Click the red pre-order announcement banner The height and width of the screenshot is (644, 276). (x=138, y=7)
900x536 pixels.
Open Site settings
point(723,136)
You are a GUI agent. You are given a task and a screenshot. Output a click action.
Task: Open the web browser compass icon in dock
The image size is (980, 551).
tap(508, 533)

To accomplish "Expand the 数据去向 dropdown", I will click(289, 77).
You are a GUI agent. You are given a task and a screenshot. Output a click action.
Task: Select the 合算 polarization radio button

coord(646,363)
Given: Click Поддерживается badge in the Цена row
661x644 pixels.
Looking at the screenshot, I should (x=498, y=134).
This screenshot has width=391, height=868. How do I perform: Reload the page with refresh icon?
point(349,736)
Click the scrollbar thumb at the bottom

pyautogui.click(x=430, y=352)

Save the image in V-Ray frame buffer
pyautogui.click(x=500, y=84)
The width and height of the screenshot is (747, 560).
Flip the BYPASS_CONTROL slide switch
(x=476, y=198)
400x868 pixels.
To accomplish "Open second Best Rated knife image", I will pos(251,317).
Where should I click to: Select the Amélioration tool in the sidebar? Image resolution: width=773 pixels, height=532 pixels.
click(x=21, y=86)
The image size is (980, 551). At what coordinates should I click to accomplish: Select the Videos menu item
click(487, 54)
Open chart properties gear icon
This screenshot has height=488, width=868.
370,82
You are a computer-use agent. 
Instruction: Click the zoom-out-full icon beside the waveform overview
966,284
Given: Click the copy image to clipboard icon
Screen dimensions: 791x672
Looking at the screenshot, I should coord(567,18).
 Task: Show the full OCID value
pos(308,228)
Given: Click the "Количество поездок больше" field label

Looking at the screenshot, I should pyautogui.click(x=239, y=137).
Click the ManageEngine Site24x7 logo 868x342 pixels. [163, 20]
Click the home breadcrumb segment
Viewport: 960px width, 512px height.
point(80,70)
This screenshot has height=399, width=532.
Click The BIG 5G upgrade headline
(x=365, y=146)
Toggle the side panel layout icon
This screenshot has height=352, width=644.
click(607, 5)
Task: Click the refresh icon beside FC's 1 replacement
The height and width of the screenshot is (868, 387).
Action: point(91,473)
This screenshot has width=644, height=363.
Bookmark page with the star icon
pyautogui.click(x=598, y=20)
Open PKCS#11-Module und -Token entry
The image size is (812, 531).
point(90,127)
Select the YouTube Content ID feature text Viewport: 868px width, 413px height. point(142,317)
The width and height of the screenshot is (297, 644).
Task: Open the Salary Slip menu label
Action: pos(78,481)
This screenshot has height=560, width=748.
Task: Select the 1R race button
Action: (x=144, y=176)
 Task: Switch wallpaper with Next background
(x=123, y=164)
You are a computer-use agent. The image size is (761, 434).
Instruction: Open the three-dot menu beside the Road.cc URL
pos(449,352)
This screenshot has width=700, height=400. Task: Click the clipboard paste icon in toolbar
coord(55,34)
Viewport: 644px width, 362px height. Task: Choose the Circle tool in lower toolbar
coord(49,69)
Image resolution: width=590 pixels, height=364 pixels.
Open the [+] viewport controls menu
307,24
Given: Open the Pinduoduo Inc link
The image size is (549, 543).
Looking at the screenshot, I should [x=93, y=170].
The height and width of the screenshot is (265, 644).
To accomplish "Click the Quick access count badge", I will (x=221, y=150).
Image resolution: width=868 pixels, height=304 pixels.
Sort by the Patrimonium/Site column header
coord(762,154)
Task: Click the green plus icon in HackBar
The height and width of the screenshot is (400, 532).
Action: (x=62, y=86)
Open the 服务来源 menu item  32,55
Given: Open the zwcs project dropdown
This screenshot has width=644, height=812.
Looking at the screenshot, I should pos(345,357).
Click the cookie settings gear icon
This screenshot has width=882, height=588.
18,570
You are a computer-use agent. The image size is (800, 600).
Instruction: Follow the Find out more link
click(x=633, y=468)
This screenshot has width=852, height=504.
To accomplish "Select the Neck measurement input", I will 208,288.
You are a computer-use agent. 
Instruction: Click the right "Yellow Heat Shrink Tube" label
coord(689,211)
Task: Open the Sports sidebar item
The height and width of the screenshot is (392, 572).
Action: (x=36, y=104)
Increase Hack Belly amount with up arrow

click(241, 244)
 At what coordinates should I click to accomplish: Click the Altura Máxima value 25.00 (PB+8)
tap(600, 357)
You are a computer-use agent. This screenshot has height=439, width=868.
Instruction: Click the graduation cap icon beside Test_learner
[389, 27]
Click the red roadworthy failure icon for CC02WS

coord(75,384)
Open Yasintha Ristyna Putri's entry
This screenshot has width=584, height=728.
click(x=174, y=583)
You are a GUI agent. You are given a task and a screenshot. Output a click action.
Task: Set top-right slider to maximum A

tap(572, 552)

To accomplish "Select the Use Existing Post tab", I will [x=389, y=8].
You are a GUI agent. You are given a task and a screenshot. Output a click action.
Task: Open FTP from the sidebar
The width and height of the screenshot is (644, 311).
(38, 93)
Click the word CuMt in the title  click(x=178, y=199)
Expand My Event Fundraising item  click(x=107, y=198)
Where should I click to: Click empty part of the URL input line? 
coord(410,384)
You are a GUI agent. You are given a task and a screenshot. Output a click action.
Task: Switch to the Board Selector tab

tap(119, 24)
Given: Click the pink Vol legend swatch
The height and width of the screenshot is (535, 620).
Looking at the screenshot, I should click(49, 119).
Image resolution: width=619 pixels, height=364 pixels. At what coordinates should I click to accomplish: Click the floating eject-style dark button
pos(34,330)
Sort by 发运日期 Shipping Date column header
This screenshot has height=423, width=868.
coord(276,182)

+++

#### [ACTIVITY]
Using the data above, return each line that includes the word "computer".

#### [RESPONSE TO THE TASK]
You are a computer-use agent. 
You are a computer-use agent. The image size is (761, 434).
You are a computer-use agent. The image size is (800, 600).
You are a computer-use agent. 
You are a computer-use agent. This screenshot has height=439, width=868.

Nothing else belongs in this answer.